-- Provided data follows --

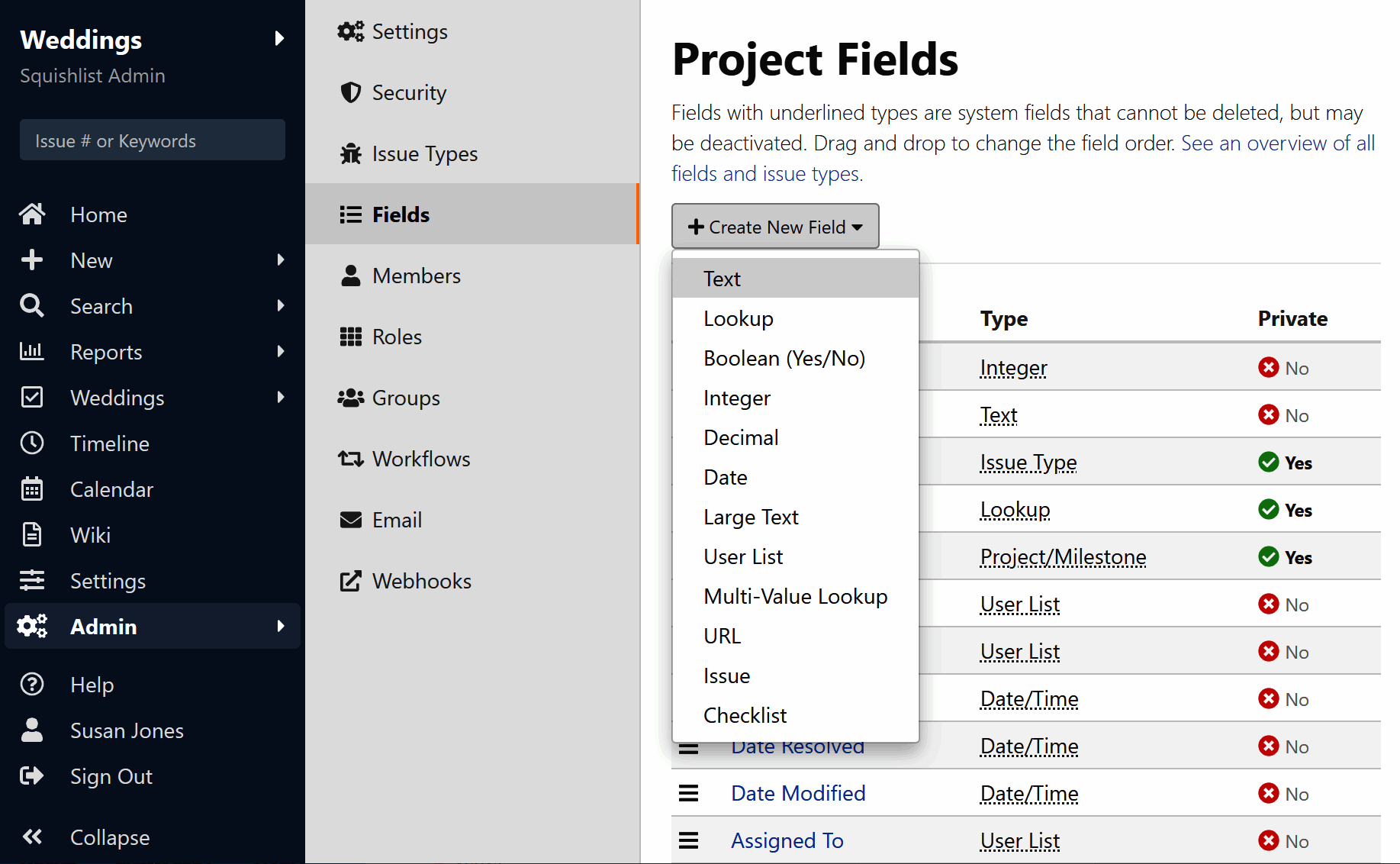Expand the Reports submenu arrow
1400x864 pixels.
click(x=281, y=352)
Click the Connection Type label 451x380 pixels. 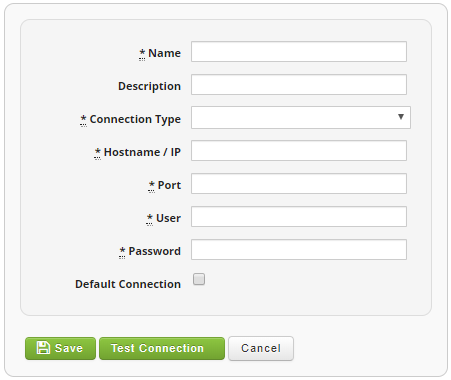135,119
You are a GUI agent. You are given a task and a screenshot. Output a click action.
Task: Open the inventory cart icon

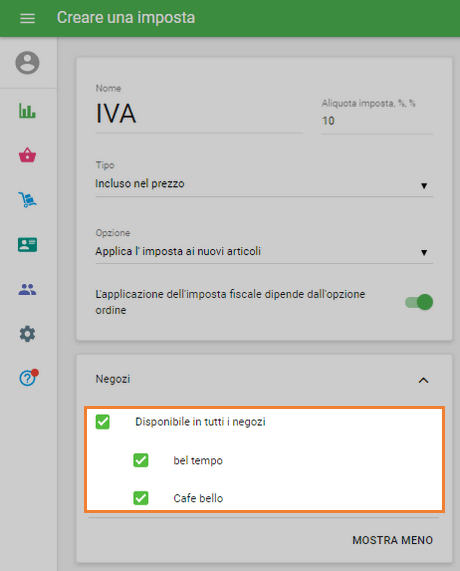pos(27,200)
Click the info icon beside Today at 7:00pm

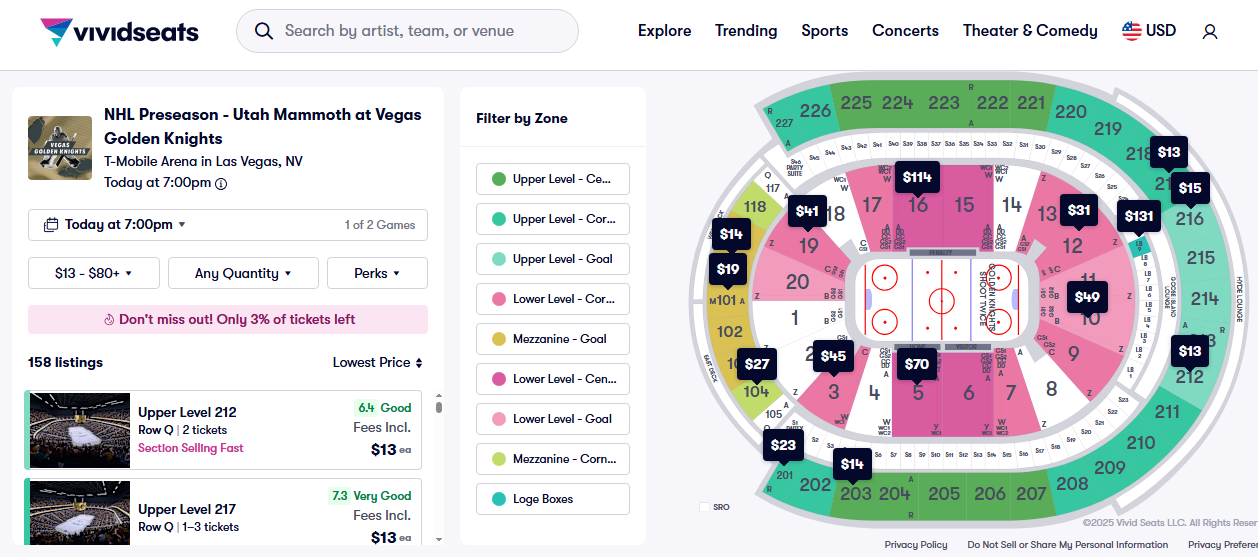coord(221,183)
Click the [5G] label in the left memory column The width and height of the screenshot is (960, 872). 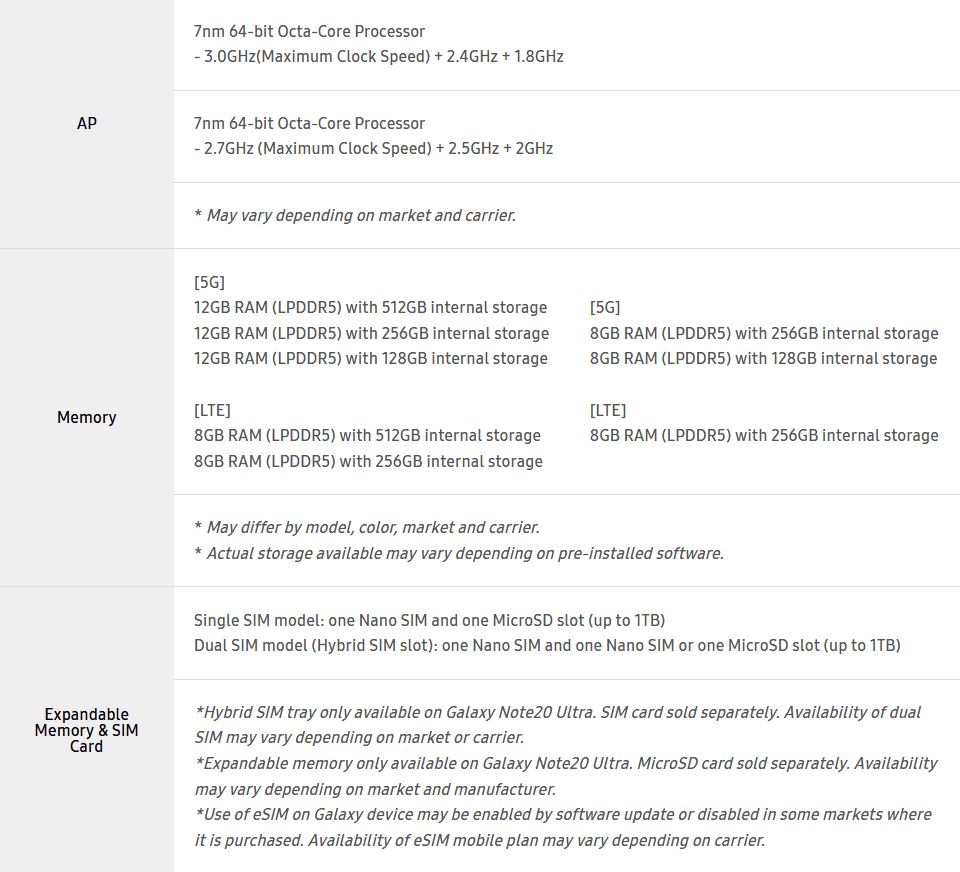pos(209,283)
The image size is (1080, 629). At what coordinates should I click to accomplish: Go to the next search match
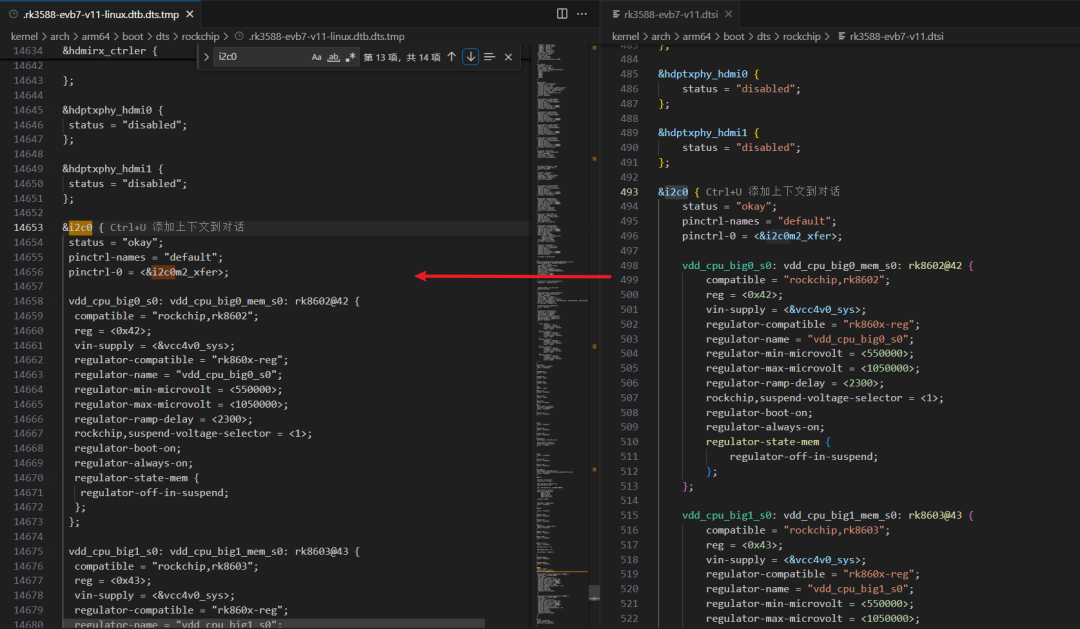(x=470, y=57)
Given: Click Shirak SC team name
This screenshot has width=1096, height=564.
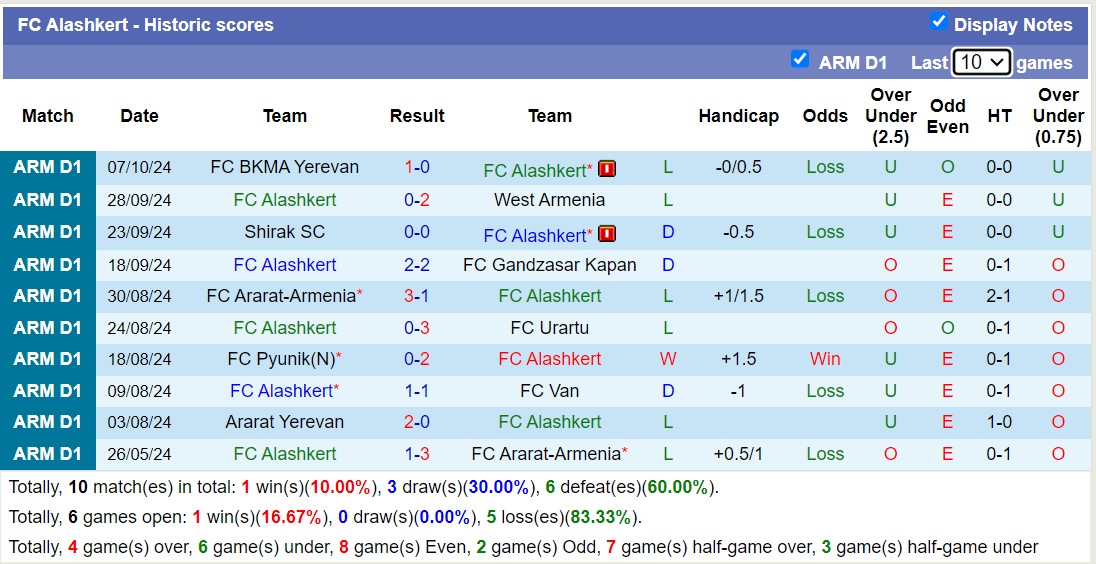Looking at the screenshot, I should [284, 232].
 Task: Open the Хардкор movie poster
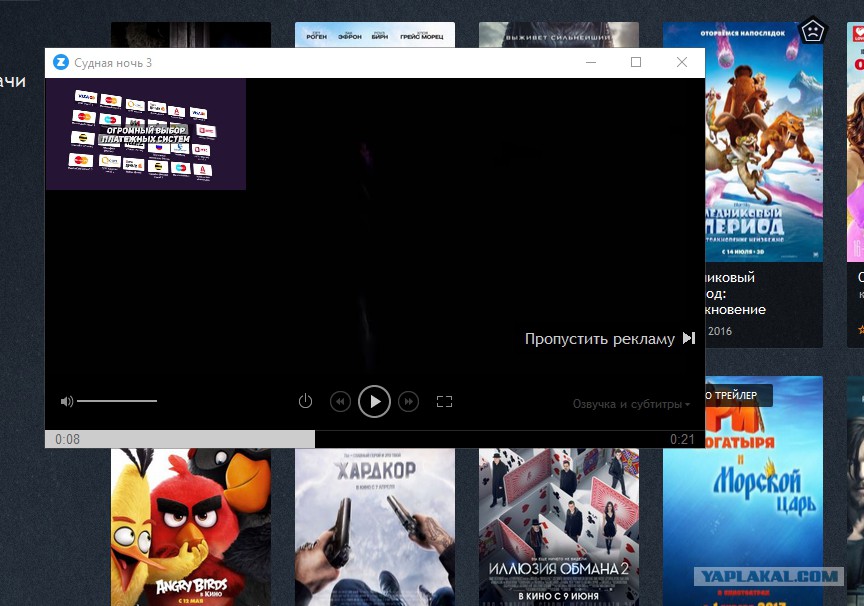pyautogui.click(x=375, y=527)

-- Provided data concluded --

§ What to do
Print only the lines from the one with "This screenshot has width=1096, height=564." through the last line of the data above, exactly and with both ends, and please omit any pictures.

§ Answer to this problem
This screenshot has width=1096, height=564.
Looking at the screenshot, I should [284, 232].
 Task: Open the Хардкор movie poster
pyautogui.click(x=375, y=527)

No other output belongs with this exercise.